* **SUPPLIED TEXT**
== == ==
But as a lawyer I know the law often makes
grave mistakes. I personally have been abused by corrupt judges and
lawyers. Injustice happens every day, to the innocent and the guilty
alike.
With each passing day America is moving further and further
away from the democratic traditions which we espouse and broadcast to the
world. We are adopting the totalitarian methods of our vilest adversaries.
America is becoming a dictatorship where any person can be falsely
accused, prosecuted into penury, and jailed for a "crime" he or she did
not commit.
Even the guilty are entitled to due process. As
Justice Stewart on the U.S. Supreme Court once wrote, "Even a thief is
entitled to deny he is a burglar." Justice is served not only in
protecting the innocent but also in meting out measured punishment to the
guilty.
Matthew Hale's sentencing was a kangaroo court, a travesty
of justice, a joke and a disgrace to America. But rather than fighting
anti-Semitism and racism, the US. Government is in the process of creating
yet another martyr--to racism and anti-Semitism.
I admire and
respect U.S. Attorney Patrick Fitzgerald. He is as decent and honorable
man as ever occupied his office for the Northern District of Illinois. But
sometimes even decent human beings, honest and honorable people, can be
blinded by their own sense of rectitude and revenge. That's where
Contrarian Columnists come in.
== == ==
* **MATERIAL SHOWN**
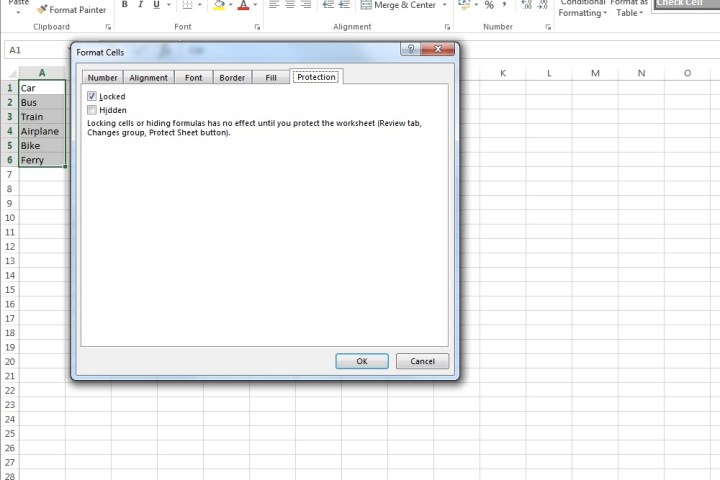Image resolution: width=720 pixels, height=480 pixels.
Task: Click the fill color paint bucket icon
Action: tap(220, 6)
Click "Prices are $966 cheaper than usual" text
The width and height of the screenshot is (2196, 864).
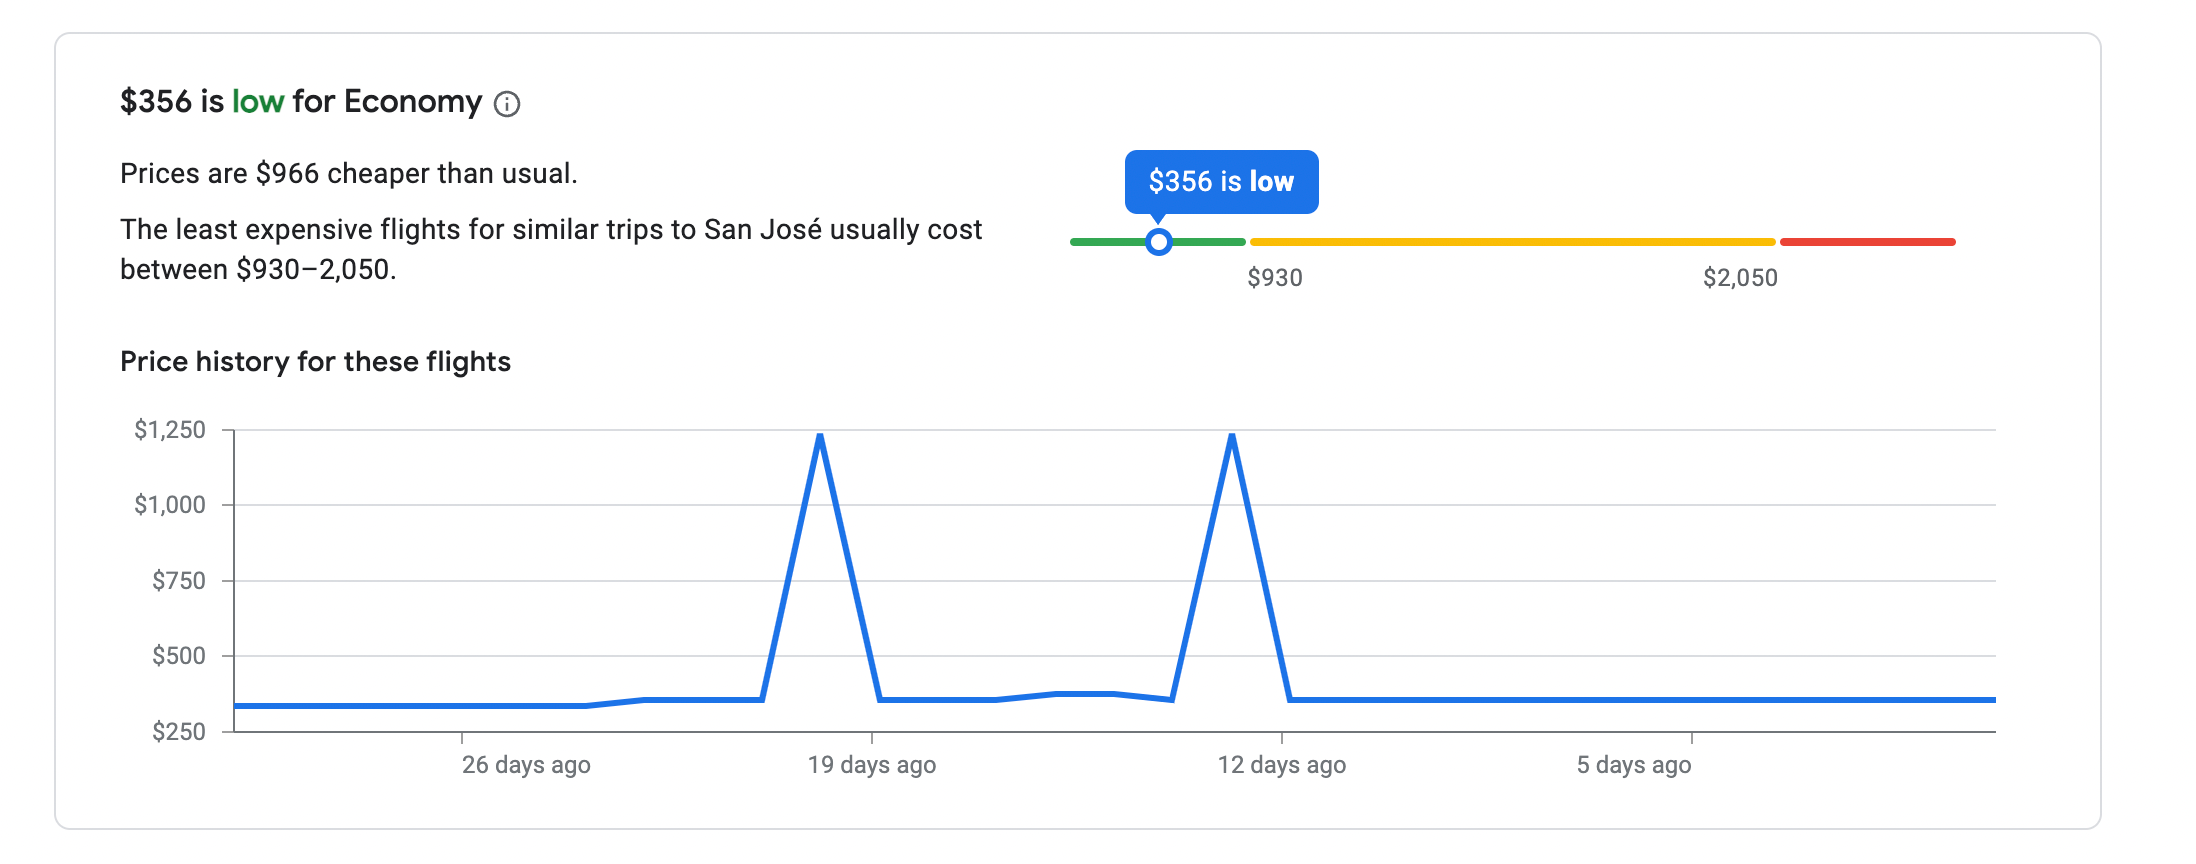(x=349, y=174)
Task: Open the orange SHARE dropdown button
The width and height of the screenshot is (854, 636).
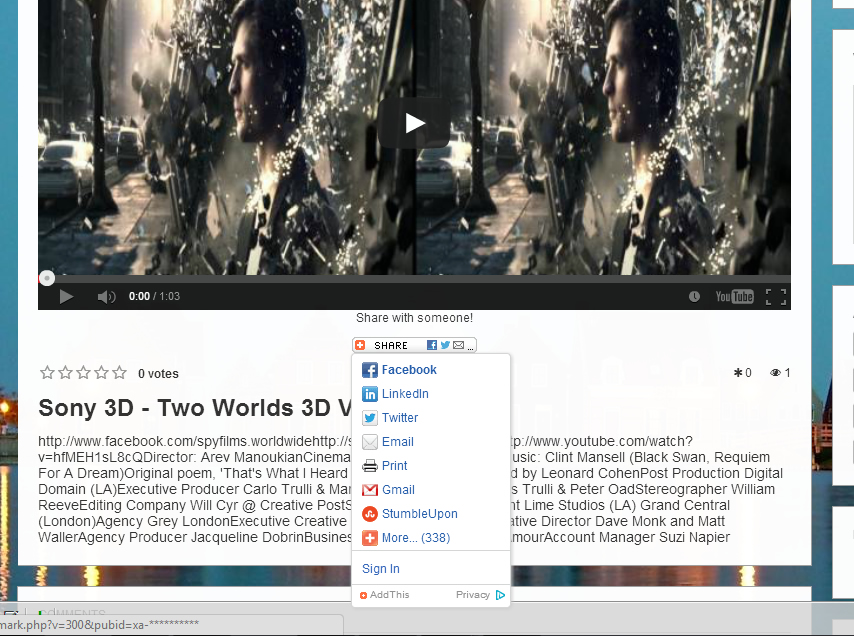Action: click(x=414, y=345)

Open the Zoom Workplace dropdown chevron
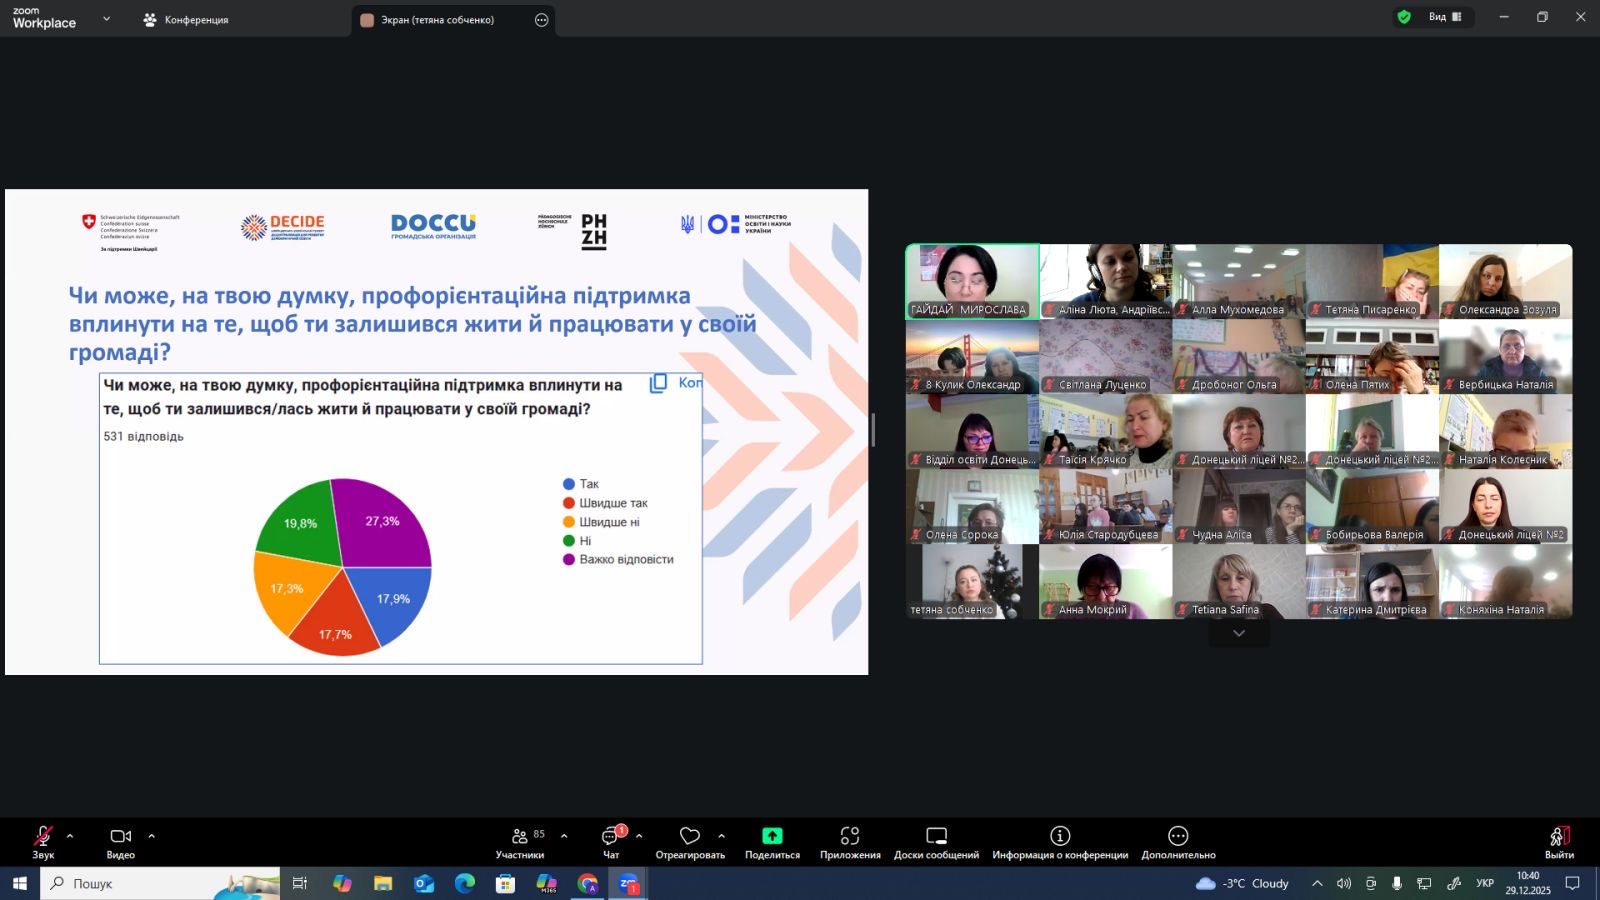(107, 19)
== == ==
* **DIRECTIVE**
In the text on Matthew Hale's sentencing, what line from Justice Stewart of the U.S. Supreme Court is quoted?

* **EXERCISE OUTPUT**
"Even a thief is entitled to deny he is a burglar."